## [Prompt]
Once more, print the records exactly as given.

─── Data for this task

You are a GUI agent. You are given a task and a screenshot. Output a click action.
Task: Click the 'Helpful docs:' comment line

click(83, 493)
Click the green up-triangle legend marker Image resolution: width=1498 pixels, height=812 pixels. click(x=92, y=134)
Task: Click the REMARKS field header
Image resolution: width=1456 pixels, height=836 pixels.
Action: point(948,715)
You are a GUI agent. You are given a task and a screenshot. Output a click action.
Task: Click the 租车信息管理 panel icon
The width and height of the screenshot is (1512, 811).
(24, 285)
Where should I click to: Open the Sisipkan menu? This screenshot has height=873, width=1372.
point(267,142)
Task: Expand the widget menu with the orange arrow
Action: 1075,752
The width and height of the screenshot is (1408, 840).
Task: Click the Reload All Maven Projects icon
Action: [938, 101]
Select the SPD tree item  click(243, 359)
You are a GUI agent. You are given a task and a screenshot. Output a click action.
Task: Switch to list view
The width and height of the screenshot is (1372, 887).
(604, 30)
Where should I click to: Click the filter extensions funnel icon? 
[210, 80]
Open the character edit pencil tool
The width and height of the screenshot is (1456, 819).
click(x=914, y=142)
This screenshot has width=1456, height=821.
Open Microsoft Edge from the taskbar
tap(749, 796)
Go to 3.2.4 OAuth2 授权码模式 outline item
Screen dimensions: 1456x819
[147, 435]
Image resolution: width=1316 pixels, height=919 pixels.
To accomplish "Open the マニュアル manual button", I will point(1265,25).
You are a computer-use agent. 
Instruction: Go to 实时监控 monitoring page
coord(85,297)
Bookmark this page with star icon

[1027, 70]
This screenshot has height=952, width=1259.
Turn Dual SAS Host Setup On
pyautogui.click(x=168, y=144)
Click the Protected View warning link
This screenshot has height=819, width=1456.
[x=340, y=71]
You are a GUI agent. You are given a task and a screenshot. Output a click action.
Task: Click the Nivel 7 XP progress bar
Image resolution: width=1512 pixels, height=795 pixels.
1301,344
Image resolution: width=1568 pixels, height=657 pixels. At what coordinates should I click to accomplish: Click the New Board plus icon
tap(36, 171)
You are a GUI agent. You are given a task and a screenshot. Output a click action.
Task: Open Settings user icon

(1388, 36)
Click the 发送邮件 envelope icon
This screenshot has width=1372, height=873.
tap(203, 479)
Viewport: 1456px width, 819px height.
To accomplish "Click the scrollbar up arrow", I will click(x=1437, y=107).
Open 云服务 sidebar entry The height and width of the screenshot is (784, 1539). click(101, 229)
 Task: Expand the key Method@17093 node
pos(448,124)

──────

## [Result for this exercise]
You are a GUI agent. You are given a task and a screenshot. Output a click action.
Task: Click the 'Helpful docs:' comment line

click(83, 493)
Click the green up-triangle legend marker Image resolution: width=1498 pixels, height=812 pixels. click(x=92, y=134)
Task: Click the REMARKS field header
Image resolution: width=1456 pixels, height=836 pixels.
Action: point(948,715)
You are a GUI agent. You are given a task and a screenshot. Output a click action.
Task: Click the 租车信息管理 panel icon
The width and height of the screenshot is (1512, 811).
(24, 285)
Where should I click to: Open the Sisipkan menu? This screenshot has height=873, width=1372.
point(267,142)
Task: Expand the widget menu with the orange arrow
Action: 1075,752
The width and height of the screenshot is (1408, 840).
Task: Click the Reload All Maven Projects icon
Action: [938, 101]
Select the SPD tree item  click(243, 359)
You are a GUI agent. You are given a task and a screenshot. Output a click action.
Task: Switch to list view
The width and height of the screenshot is (1372, 887).
(604, 30)
Where should I click to: Click the filter extensions funnel icon? 
[210, 80]
Open the character edit pencil tool
The width and height of the screenshot is (1456, 819).
click(x=914, y=142)
This screenshot has width=1456, height=821.
Open Microsoft Edge from the taskbar
tap(749, 796)
Go to 3.2.4 OAuth2 授权码模式 outline item
Screen dimensions: 1456x819
[147, 435]
Image resolution: width=1316 pixels, height=919 pixels.
To accomplish "Open the マニュアル manual button", I will point(1265,25).
You are a computer-use agent. 
Instruction: Go to 实时监控 monitoring page
coord(85,297)
Bookmark this page with star icon

[1027, 70]
This screenshot has height=952, width=1259.
Turn Dual SAS Host Setup On
pyautogui.click(x=168, y=144)
Click the Protected View warning link
This screenshot has height=819, width=1456.
[x=340, y=71]
You are a GUI agent. You are given a task and a screenshot. Output a click action.
Task: Click the Nivel 7 XP progress bar
Image resolution: width=1512 pixels, height=795 pixels.
1301,344
Image resolution: width=1568 pixels, height=657 pixels. At what coordinates should I click to accomplish: Click the New Board plus icon
tap(36, 171)
You are a GUI agent. You are given a task and a screenshot. Output a click action.
Task: Open Settings user icon

(1388, 36)
Click the 发送邮件 envelope icon
This screenshot has width=1372, height=873.
tap(203, 479)
Viewport: 1456px width, 819px height.
To accomplish "Click the scrollbar up arrow", I will click(x=1437, y=107).
Open 云服务 sidebar entry The height and width of the screenshot is (784, 1539). click(101, 229)
 Task: Expand the key Method@17093 node
pos(448,124)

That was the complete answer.